IEEE J Biomed Health Inform. 2021 Oct;25(10):4005-4016. doi: 10.1109/JBHI.2021.3077114. Epub 2021 Oct 5.
Diabetes mellitus is one of the major public health problems in the world due to its high prevalence and medical costs. The prevention effort necessitates reliable risk assessment models which can effectively identify high-risk individuals and enable healthcare practitioners to initiate appropriate preventive interventions. However, diabetes risk assessment models based on data analysis face multiple challenges, such as class imbalance and low identification rate. To cope with these challenges, this paper proposed an analytical framework based on data-driven approaches using large population data from the Henan Rural Cohort Study. A joint bagging-boosting model (JBM) was developed and validated. For the convenience of large-scale population screening, our study excluded laboratory variables and collinearity variables using the maximum likelihood ratio method to obtain accessibility variables. Then, we explored the effects of different methods for dealing with the unbalanced nature of the available data, including over-sampling and under-sampling methods. Finally, to improve the overall model performance, a joint model which combined the bagging and boosting algorithms with the stacking algorithm was constructed. The model we built demonstrated good discrimination, with an area under the curve (AUC) value of 0.885, and acceptable calibration (Brier score = 0.072). Compared with the benchmark model, the proposed framework improved the AUC value of the overall model performance by 13.5%, and the recall increased from 0.744 to 0.847. The proposed model contributes to the personalized management of diabetes, especially in medical resource-poor settings.

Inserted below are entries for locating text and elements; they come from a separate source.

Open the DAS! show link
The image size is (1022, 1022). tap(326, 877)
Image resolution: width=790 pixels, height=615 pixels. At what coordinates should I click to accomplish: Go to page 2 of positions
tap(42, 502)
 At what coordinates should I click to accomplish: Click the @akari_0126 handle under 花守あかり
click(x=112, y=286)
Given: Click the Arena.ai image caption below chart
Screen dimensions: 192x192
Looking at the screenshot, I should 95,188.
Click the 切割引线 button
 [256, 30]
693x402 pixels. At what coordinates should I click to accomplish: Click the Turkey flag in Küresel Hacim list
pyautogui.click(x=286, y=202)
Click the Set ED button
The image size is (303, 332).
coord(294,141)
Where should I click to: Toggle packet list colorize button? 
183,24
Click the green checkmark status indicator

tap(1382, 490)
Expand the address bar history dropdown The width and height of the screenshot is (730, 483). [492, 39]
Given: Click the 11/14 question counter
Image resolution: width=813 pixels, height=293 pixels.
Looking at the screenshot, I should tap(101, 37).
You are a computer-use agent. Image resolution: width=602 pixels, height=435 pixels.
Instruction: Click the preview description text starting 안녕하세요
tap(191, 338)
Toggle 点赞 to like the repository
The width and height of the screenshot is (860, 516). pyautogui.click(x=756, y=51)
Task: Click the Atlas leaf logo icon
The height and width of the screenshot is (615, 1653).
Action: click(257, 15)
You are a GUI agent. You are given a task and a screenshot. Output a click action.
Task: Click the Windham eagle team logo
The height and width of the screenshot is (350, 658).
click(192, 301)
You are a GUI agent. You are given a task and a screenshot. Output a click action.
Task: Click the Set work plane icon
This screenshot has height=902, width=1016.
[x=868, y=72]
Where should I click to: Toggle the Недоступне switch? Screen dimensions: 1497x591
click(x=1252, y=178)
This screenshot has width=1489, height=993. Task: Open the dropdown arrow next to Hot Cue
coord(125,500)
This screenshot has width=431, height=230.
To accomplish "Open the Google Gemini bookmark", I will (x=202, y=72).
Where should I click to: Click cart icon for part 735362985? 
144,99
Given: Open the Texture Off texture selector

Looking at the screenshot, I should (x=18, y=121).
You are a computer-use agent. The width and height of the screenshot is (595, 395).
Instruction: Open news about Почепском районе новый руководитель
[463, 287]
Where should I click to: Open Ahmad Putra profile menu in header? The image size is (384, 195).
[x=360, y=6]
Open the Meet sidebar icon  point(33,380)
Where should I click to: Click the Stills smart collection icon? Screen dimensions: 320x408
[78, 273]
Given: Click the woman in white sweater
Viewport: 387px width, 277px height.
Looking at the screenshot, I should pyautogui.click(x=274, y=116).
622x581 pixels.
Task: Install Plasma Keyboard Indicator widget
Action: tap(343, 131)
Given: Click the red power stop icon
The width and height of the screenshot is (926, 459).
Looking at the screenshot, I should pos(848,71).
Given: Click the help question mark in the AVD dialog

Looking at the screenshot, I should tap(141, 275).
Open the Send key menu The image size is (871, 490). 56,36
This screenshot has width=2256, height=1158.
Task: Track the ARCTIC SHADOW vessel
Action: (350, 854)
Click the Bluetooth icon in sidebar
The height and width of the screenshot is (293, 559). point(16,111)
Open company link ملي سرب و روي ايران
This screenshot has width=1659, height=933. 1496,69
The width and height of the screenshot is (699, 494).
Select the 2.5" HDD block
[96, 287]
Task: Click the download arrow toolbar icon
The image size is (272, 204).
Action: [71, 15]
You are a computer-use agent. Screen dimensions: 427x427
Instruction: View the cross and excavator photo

糖尿病是全球主要的公共卫生问题之一,其患病率和医疗费用都很高。预防工作需要可靠的风险评估模型,这些模型可以有效地识别高危个体,并使医疗保健从业者能够实施适当的预防措施。然而,基于数据分析的糖尿病风险评估模型面临着多重挑战,如类别不平衡和低识别率。为了应对这些挑战,本文提出了一个基于数据驱动方法的分析框架,该框架使用了来自河南农村队列研究的大型人群数据。开发并验证了一个联合装袋提升模型(JBM)。为了便于大规模人群筛查,我们的研究使用最大似然比法排除了实验室变量和共线性变量,以获得可访问变量。然后,我们探讨了处理可用数据不平衡性质的不同方法的效果,包括过采样和欠采样方法。最后,为了提高整体模型性能,构建了一个结合装袋和提升算法与堆叠算法的联合模型。我们建立的模型表现出良好的区分能力,曲线下面积(AUC)值为 0.885,校准效果可接受(Brier 得分=0.072)。与基准模型相比,所提出的框架将整体模型性能的 AUC 值提高了 13.5%,召回率从 0.744提高到 0.847。所提出的模型有助于糖尿病的个性化管理,特别是在医疗资源匮乏的环境中。